Task to complete: Lay out everything from the line containing "1568x751 pixels. How" down to the last line as a JSON list of strings, one string per line, with blank lines skipped and the pictures left out.

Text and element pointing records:
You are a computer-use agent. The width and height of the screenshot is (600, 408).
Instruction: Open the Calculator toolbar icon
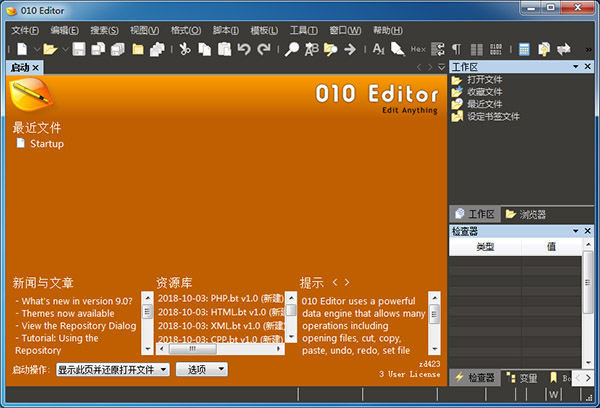[524, 49]
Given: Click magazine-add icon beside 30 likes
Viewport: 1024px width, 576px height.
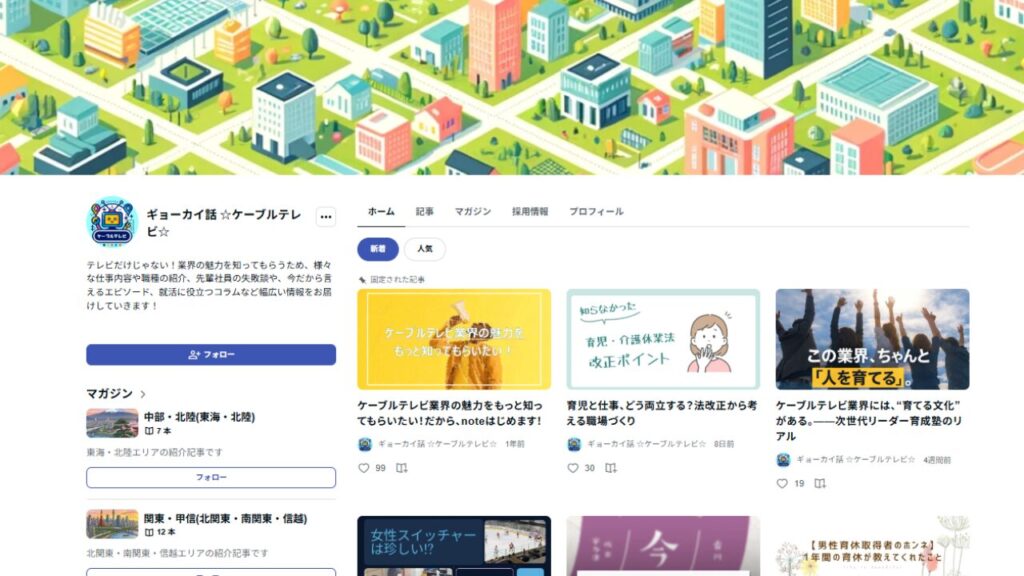Looking at the screenshot, I should pyautogui.click(x=611, y=468).
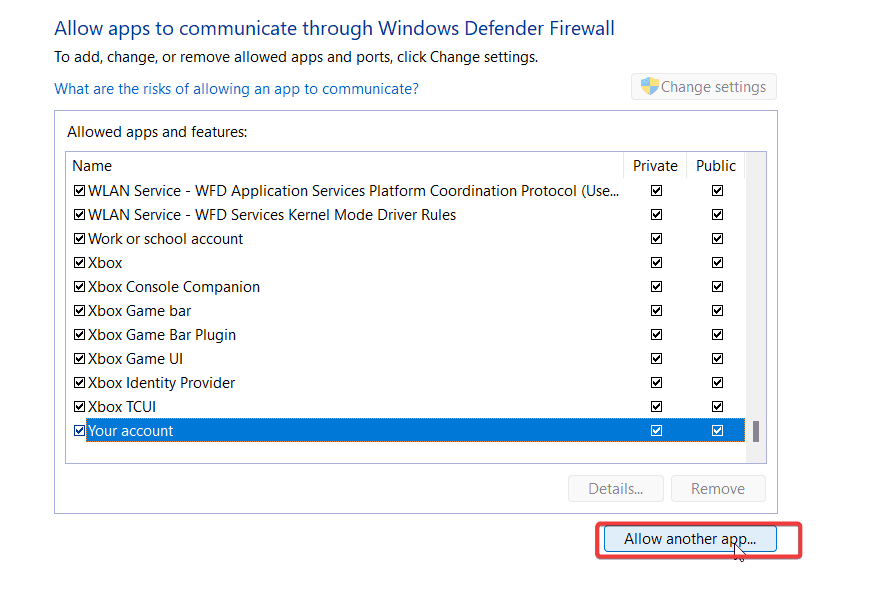Click the Change settings shield button
The height and width of the screenshot is (610, 879).
pyautogui.click(x=704, y=87)
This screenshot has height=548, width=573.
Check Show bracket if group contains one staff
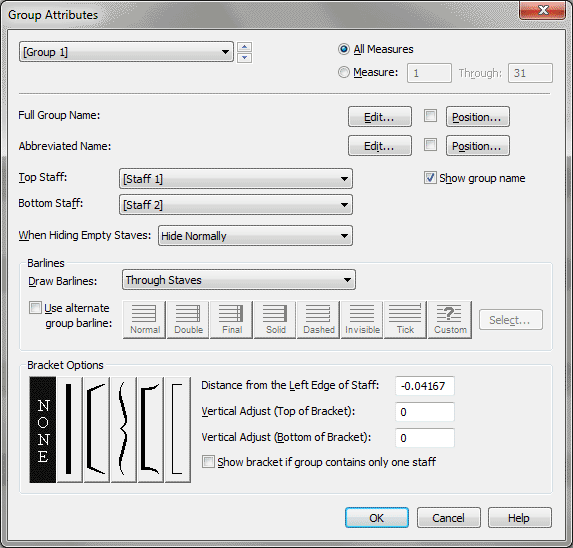pos(208,462)
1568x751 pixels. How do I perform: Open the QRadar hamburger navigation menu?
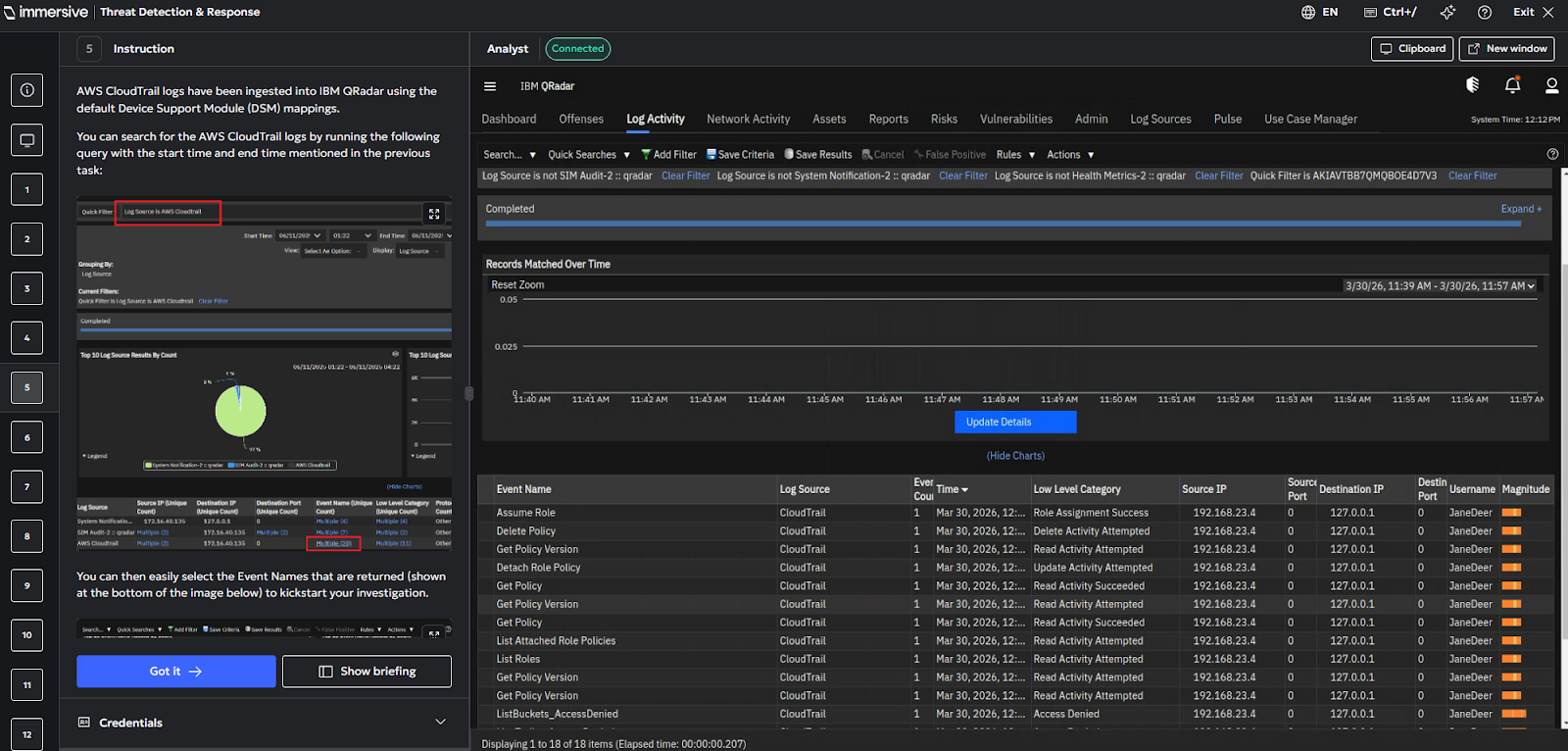(x=490, y=86)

Result for this task:
[
  "1568x751 pixels. How do I perform: Open the QRadar hamburger navigation menu?",
  "(x=490, y=86)"
]